The highest concentration of salicylates in micropropagated S. myrsinifolia plantlets was found in the young shoot tips of control plants (over 10% of dry weight, w/w). This is consistent with the most intensive accumulation of Phe in the shoot tips of AIP-treated plants, in which the biosynthesis of phenylpropanoids and salicylates was inhibited. Tyr and Trp also accumulated most intensively at the shoot tips. In the fully expanded mature leaves, where salicylate content was the most stable, the accumulation of Phe was the lowest; however, in the stems, where only a slight turnover of salicylates was observed, the accumulation of Phe was more intensive. Our results are consistent with those of Subramaniam et al. (1993), who in hybrid poplar (Populus trichocarpa × Populus deltoides) observed the highest PAL expression in the young stems, apical buds, and young leaves. Expression was lower in older stems and undetectable in mature leaves. In non-vascular tissue of the leaves and stems, they detected high PAL expression, which disappeared during maturation. They suggested that non-vascular PAL expression was related to the biosynthesis of soluble phenolic glucosides found in high concentrations in the young parts of poplar.

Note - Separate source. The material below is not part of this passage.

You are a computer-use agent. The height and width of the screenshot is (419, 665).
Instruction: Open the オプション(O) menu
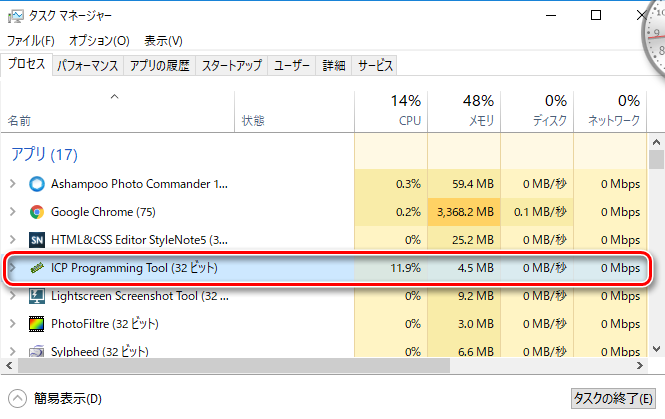tap(99, 41)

In our earlier experiment the phenolic glucoside content of S. purpurea and S. myrsinifolia was shown to be higher in young leaves than in mature leaves (Julkunen-Tiitto, 1989). In addition, juvenile twigs of Salix caprea, Salix nigricans, and Salix phylicifolia contained more phenolic glucosides than did mature twigs, which mountain hares (Lepus timidus) preferred over juvenile ones (Tahvanainen et al., 1985a). Similarly, Kleiner et al. (1999) demonstrated that the concentration of total phenolics was twice as great and condensed tannins were 1.7 times greater in the sink than in the source leaves of Populus tremuloides. Opposite results have been reported by Denno et al. (1990), who found that the mature leaves of Salix dasyclados and S. fragilis contain more salicylates and phenolics than young leaves closer to the shoot apex. It has been well established that secondary metabolites usually accumulate at a definite developmental stage of the plant or plant organ (Wiermann, 1981).

Our results suggest that the strategy of S. myrsinifolia is to defend vulnerable shoots tips by the high concentration of salicylates, which will be diluted by tissue growth to the level observed in mature leaves. In mature leaves salicylates are stable compounds that do not need marked resynthesis. This is advantageous for plants, since salicylates are constitutive defenses that have to be kept at an effective level that offers protection against generalist herbivores, in which case a stable concentration with minimal turnover is the cheapest alternative.

Our prospective interest is to study the biosynthesis of more complicated salicylates such as salicortin, acetylsalicortin, and tremulacin and the turnover of salicylates in other Salix species. In addition, a study of the effects of AIP treatment on the growth of shoots and phenolic, nitrogen, and carbon content is in our interest.